Rutledge drove to Sarah Parkinson's house, waited at the door while she decided whether or not to answer his knock, and when she came at last, he went straight to the point.

'You have a choice, Miss Parkinson. Come with me to Yorkshire and identify your father's body, then help us solve the mystery of where and how he died. There have been two other deaths among the residents of the Tomlin Cottages, and so far we've managed to keep the two inquiries separate. But the fact remains that both of the dead men, Mr. Willingham and Mr. Brady, had a very good view of your father's cottage. We've been told by another witness that your father's motorcar was returned after he went missing. This witness saw one person driving it, and since your father wasn't there the next morning, we have to believe that it was his killer who brought the motorcar back. Both Mr. Willingham and Mr. Brady were closer to the shed than our third witness. They could very well have seen the driver more clearly.
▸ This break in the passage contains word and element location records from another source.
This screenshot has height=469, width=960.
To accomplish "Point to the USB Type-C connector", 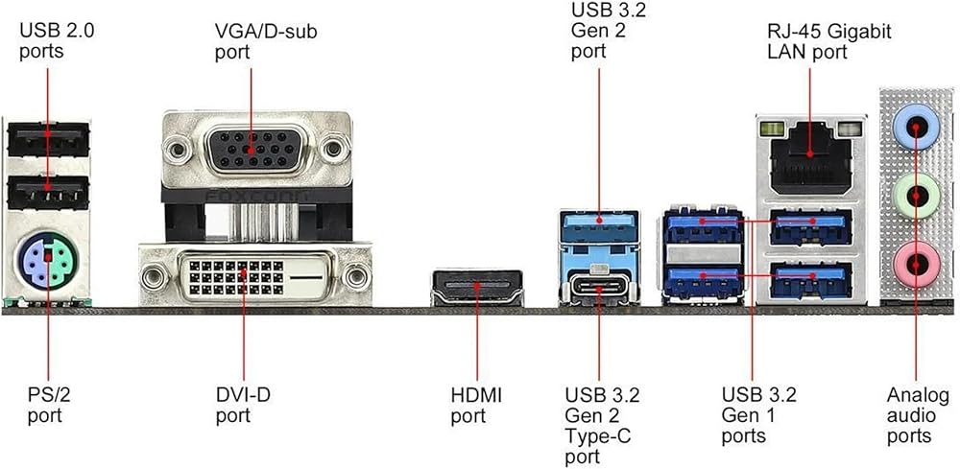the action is click(598, 287).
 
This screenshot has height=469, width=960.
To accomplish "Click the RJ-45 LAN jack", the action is click(810, 156).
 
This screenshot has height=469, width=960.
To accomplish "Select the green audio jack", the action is click(915, 197).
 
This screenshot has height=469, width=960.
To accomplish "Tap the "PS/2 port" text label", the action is click(45, 405).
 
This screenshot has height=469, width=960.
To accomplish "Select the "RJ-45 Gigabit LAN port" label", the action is click(828, 41).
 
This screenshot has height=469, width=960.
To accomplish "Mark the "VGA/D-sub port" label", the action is click(266, 41).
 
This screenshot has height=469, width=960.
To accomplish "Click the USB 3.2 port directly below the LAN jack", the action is click(812, 225).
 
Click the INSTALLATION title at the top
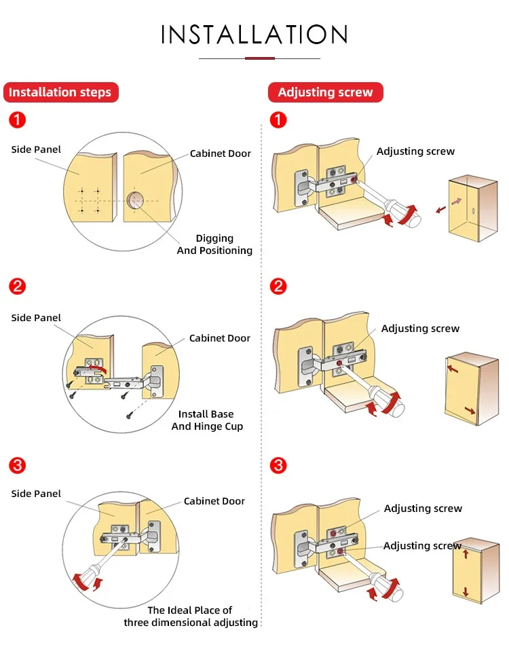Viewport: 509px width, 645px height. [254, 35]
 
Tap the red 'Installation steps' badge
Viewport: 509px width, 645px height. [60, 92]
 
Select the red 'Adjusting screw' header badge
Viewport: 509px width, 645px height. [325, 92]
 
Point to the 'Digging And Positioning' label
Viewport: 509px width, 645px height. [214, 244]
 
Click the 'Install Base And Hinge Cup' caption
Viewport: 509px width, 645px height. [207, 420]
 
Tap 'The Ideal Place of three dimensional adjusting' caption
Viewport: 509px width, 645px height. [191, 616]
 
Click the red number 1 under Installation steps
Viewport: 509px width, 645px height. [18, 121]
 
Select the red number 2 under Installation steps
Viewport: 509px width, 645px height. [18, 286]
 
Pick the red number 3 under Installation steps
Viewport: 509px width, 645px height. [18, 466]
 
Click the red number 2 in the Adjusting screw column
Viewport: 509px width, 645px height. [278, 286]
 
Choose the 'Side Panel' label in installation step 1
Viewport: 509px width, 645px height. [36, 149]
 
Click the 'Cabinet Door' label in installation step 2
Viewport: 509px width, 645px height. [220, 338]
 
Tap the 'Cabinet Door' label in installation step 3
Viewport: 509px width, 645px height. [214, 501]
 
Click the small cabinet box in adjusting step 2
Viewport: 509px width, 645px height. [470, 388]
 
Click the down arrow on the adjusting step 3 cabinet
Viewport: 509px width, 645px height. [466, 591]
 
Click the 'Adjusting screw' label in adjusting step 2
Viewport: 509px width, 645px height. [420, 329]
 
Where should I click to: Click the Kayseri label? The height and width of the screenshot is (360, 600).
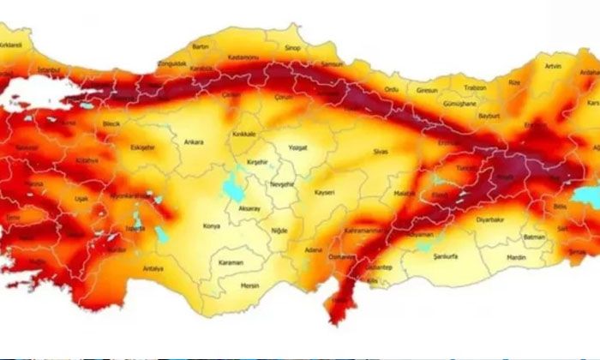pyautogui.click(x=324, y=192)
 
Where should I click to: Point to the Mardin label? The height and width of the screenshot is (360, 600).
pyautogui.click(x=516, y=256)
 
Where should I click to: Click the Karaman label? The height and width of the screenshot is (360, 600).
pyautogui.click(x=231, y=261)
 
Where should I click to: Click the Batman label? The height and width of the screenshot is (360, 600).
pyautogui.click(x=535, y=237)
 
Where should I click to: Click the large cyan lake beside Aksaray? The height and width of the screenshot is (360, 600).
pyautogui.click(x=232, y=187)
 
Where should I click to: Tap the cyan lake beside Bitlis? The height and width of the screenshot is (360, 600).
pyautogui.click(x=585, y=196)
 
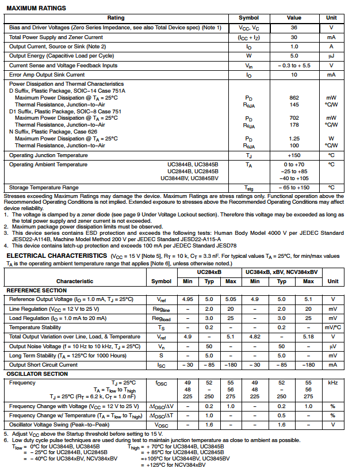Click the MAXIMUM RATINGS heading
36,8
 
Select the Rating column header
116,18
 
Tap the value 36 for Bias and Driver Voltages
294,27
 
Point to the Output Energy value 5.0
294,56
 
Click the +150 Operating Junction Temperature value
294,155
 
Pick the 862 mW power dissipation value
294,98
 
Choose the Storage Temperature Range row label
44,188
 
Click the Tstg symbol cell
248,188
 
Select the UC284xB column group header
209,272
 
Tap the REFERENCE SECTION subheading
36,291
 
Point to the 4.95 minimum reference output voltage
187,299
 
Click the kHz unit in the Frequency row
332,382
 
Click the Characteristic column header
75,281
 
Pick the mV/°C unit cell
332,328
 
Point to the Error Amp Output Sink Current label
47,75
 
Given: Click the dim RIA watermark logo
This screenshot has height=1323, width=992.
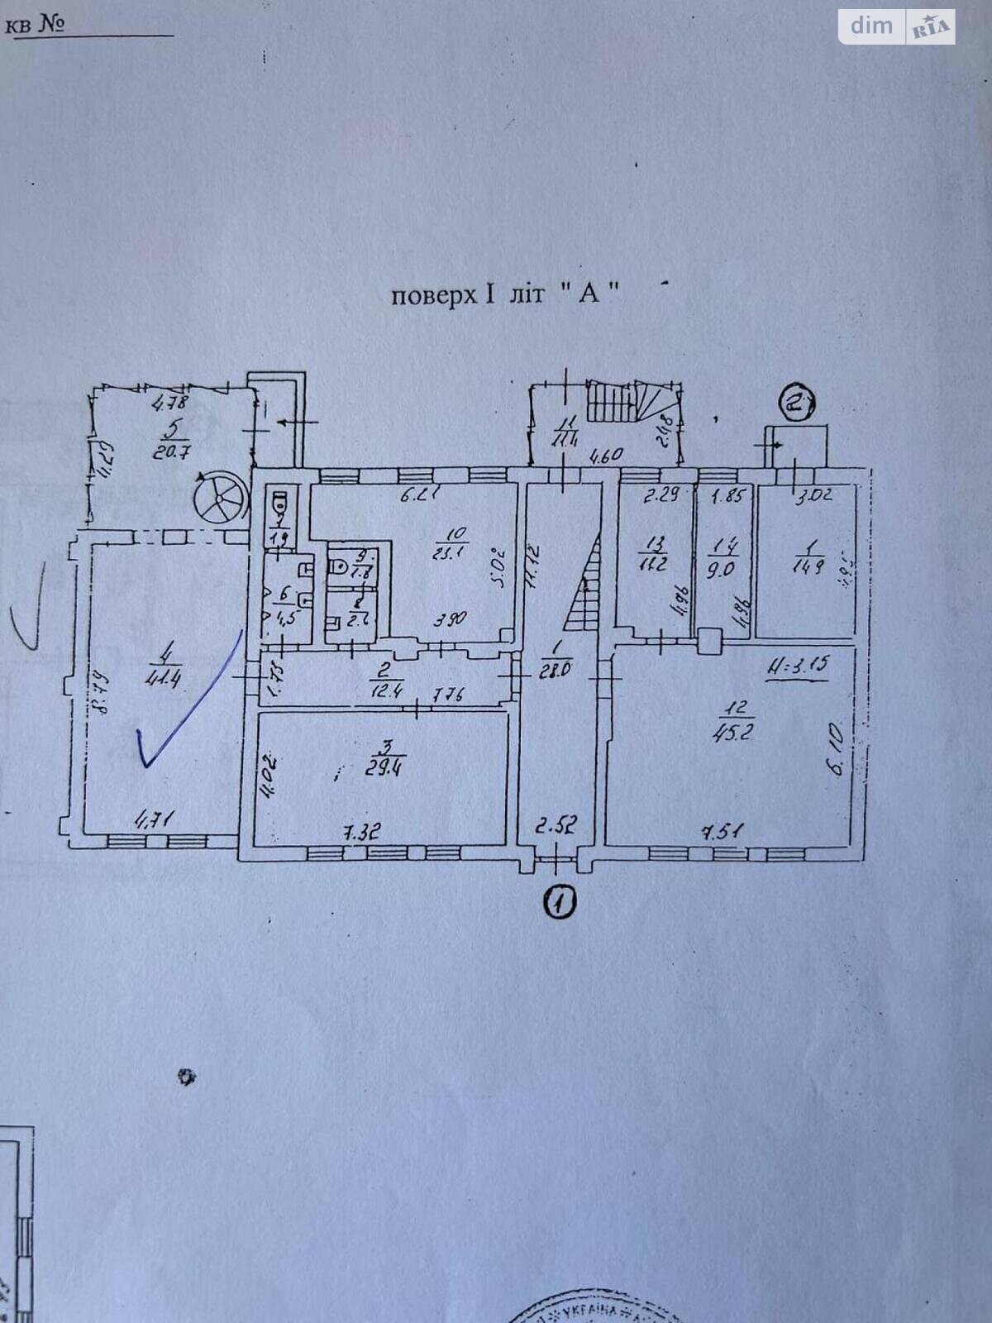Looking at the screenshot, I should [897, 26].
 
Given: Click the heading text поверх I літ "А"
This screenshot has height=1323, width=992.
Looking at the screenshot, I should [504, 294].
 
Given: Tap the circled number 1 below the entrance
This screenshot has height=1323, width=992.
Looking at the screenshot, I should [560, 902].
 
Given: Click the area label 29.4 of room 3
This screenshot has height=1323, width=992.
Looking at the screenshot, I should [384, 770].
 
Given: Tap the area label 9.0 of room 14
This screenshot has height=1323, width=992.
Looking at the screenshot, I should [722, 570].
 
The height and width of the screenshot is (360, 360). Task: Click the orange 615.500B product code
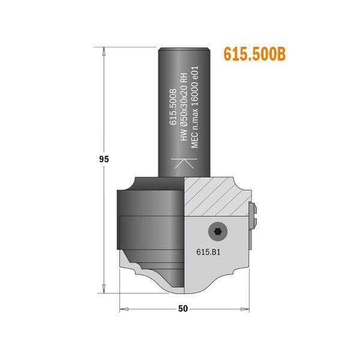[x=254, y=54]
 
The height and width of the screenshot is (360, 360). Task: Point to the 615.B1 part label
[x=208, y=253]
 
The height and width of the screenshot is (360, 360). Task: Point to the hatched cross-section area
[x=213, y=195]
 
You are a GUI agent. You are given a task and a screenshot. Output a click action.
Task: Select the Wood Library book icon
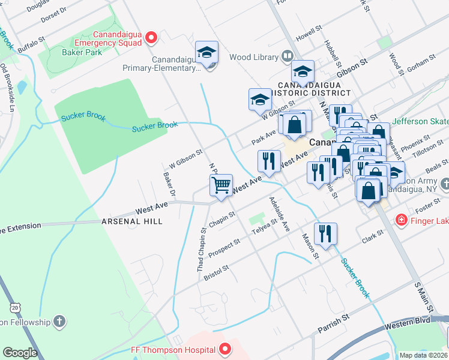pyautogui.click(x=288, y=57)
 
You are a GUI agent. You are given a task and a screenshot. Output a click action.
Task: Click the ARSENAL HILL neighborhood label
pyautogui.click(x=133, y=221)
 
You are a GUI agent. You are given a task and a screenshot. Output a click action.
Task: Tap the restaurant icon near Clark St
pyautogui.click(x=325, y=233)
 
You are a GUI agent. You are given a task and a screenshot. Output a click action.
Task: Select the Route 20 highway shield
pyautogui.click(x=15, y=307)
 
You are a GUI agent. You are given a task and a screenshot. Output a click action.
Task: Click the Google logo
pyautogui.click(x=20, y=353)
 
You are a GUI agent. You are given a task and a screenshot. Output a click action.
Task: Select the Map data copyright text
pyautogui.click(x=423, y=355)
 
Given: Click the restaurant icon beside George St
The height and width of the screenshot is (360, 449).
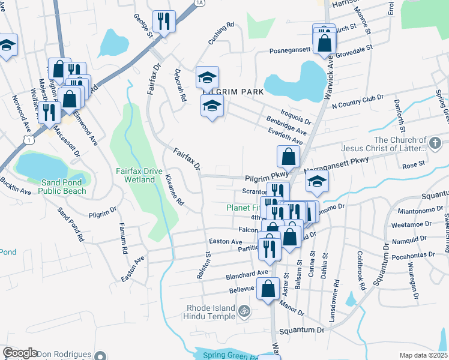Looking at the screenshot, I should [163, 22].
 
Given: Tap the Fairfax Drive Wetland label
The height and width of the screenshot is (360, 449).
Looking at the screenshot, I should [139, 175].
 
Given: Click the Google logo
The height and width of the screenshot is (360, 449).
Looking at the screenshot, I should [20, 353].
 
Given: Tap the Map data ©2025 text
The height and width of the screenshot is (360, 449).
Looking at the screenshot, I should [423, 355].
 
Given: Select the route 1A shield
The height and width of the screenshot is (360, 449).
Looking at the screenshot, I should [200, 3].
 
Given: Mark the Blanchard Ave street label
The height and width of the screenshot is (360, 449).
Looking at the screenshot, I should [247, 274].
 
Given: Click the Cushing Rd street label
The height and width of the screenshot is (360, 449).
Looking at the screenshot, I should [221, 34].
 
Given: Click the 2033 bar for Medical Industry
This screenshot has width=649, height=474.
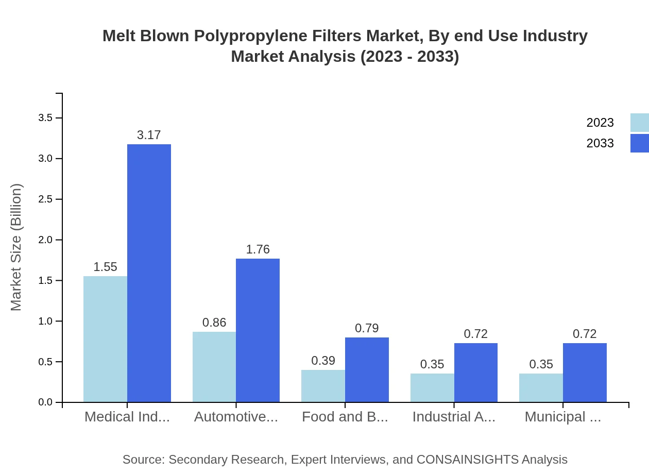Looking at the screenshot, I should (x=149, y=273).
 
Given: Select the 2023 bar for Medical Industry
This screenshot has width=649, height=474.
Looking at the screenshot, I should (x=105, y=339).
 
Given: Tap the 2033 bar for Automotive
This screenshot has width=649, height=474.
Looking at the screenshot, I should (x=258, y=330).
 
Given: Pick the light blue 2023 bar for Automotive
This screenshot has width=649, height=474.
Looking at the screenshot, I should (x=214, y=367).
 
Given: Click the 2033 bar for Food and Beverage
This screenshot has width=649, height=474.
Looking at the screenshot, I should (x=367, y=370).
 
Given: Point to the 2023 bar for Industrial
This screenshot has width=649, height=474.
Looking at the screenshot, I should (x=432, y=388).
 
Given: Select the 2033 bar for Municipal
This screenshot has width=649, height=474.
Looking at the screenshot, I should (x=585, y=373).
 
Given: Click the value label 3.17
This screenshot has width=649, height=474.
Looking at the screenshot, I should (x=149, y=135).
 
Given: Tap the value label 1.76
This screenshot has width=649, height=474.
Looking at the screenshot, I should (x=258, y=249).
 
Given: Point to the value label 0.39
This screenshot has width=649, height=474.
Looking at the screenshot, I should (x=323, y=361).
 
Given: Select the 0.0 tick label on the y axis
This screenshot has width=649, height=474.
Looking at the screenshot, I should (x=46, y=402).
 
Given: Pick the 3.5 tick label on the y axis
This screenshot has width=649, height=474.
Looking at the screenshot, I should (x=46, y=118).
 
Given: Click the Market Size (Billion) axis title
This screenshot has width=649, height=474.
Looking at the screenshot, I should (x=16, y=247).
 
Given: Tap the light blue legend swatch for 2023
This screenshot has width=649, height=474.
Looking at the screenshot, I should (x=639, y=123).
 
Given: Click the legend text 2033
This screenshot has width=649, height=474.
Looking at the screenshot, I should (x=600, y=143).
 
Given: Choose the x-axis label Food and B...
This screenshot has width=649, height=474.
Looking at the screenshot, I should (x=345, y=417).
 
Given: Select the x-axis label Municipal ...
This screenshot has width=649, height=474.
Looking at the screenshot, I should (x=562, y=417).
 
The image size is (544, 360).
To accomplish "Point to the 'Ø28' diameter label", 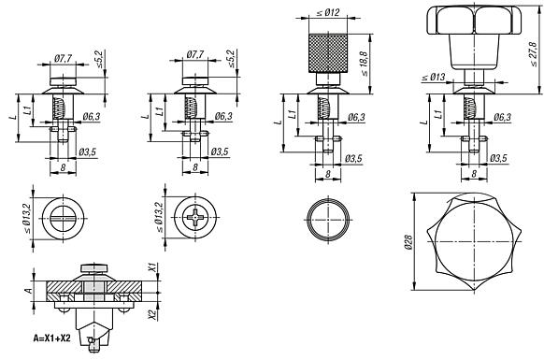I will click(409, 240).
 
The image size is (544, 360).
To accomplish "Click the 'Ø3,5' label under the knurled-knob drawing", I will click(353, 158).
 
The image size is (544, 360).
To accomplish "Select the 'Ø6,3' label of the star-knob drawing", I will click(501, 118).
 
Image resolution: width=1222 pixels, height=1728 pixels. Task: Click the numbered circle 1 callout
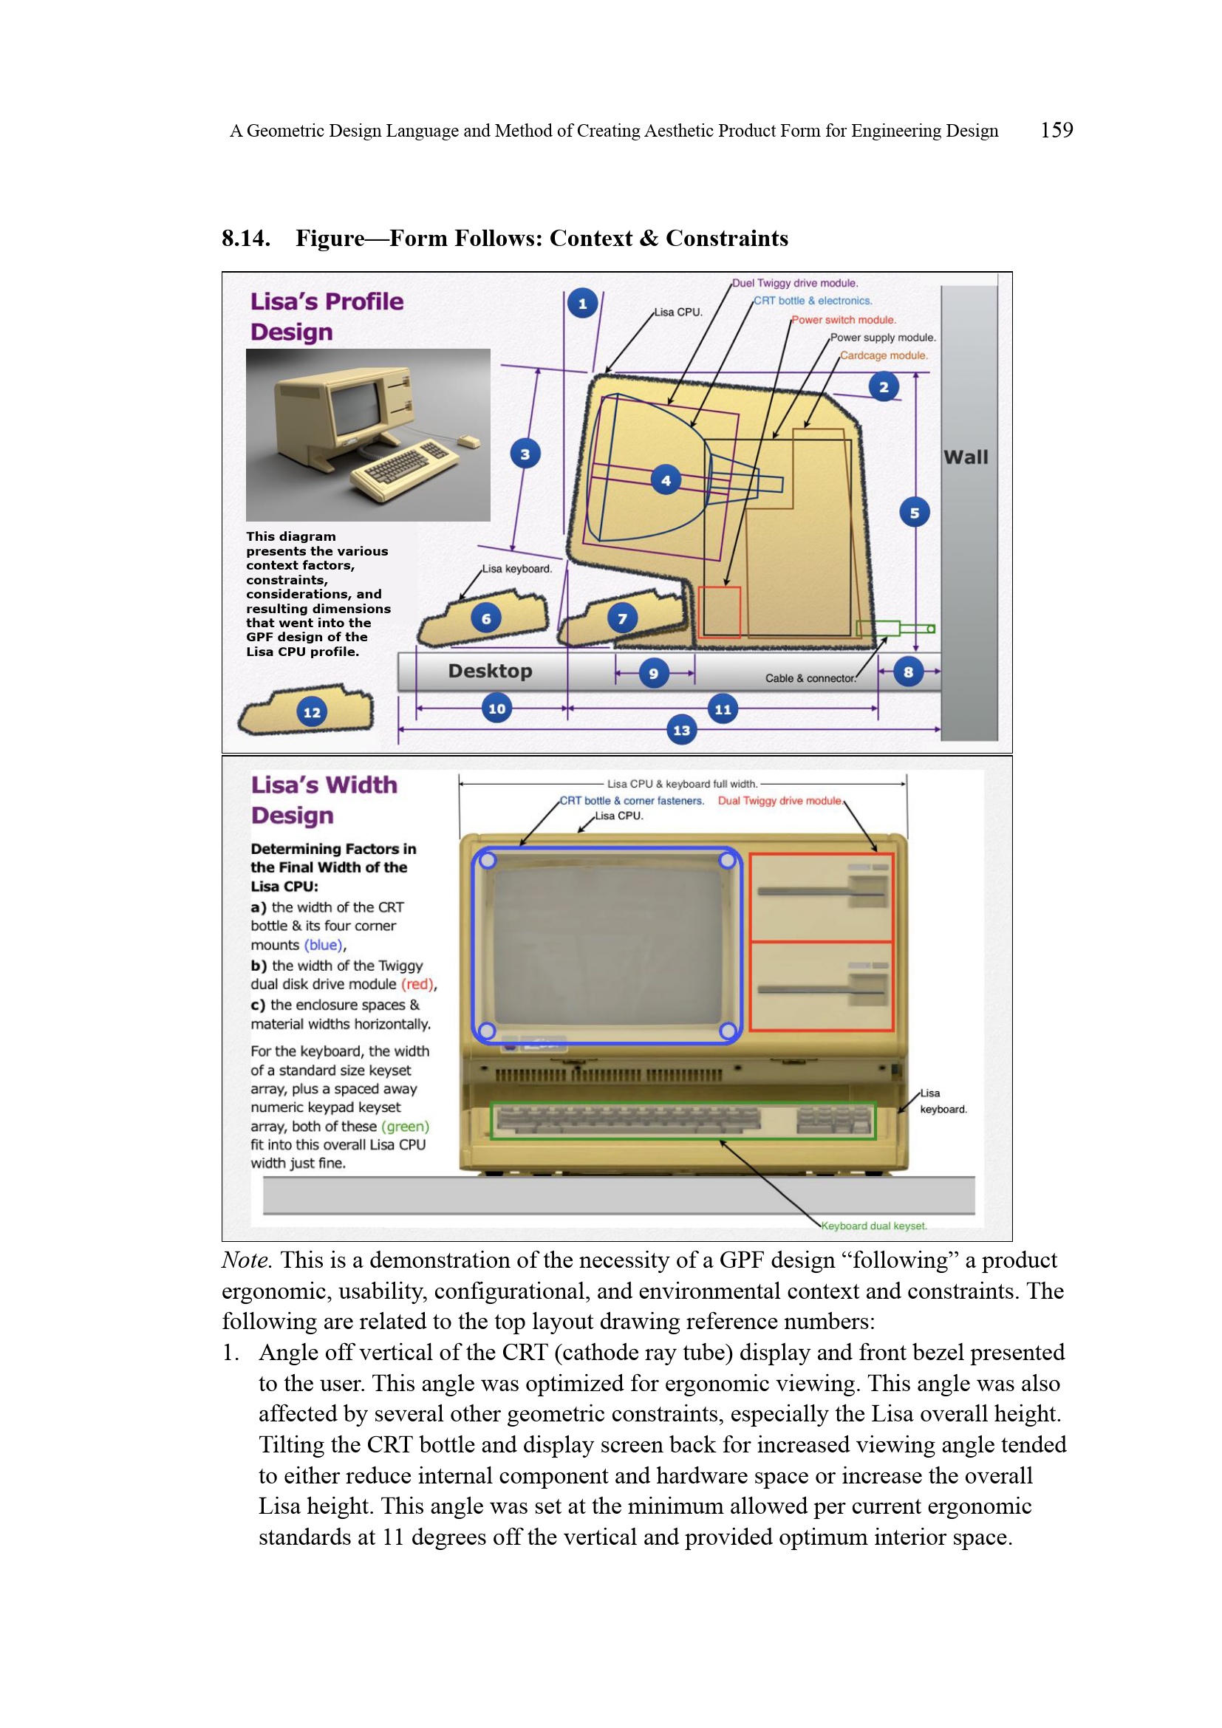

If the police can't prove otherwise, then a connection will be made between your father's death and the other murders.' He could see the color draining from her face. 'It's been my experience, Miss Parkinson, that murdering another human being is easier after the first time. If you didn't kill those men, then we must assume it was Rebecca, trying to protect you.'

'My sister did nothing of the sort! You're trying to frighten me. Go away.'

'You can shut the door, if you like, and I'll leave. But what I've told you won't leave with me. It will echo in your head until you come to your senses and act to protect yourself. She's your sister, Miss Parkinson, but she's placed your own life at risk. Can't you see that?'

'You're wrong,' she told him resolutely. 'You are wrong-'

'Then tell me what the truth is and let me deal with it.'

'There's nothing to tell.' Her voice held a world of sorrow. 'This business at the cottages has nothing to do with us. And you said yourself that my father's body-if it is his-was found a long way from here.'

'Miss Parkinson, listen to me. Whatever happened, you must find the courage to speak out. If you're afraid of your sister, we'll protect you-'

'Why should I be afraid of her? She's done nothing. Nothing at all. And this talk about murders to cover up what witnesses saw is wild guessing, nothing else. Let this witness meet me face-to-face and tell me I was there. I was not'

'But you can't speak for Rebecca, can you? If you weren't there, you can't prove or disprove that she might have been. Come in and give us a statement, tell us what you know. Let us set the record straight.'

'If I sign a statement, you'll use it against Becky. She's the only family I have left. Do you think my mother would ever forgive me if I did something that would hurt Becky? Do you think I could forgive myself? My father is dead. There's nothing more I can do to hurt him, and nothing more he can do to hurt me. Let it go.'

'Murder isn't something I can walk away from. When I leave here, I'm going to take a statement from the witness who saw your father's motorcar return three nights after your father left. The motorcar is there still. But in the rear seat I found something that you or your sister overlooked. It's a tab from the respirator he was-'

She moved so quickly he couldn't have forestalled her. The door was slammed, and he could hear on the other side the rasp of the bolt as it was shoved into place.

He had planted the seeds of doubt about her sister in Sarah Parkinson's mind. It was what he had come to do. But he felt unclean now.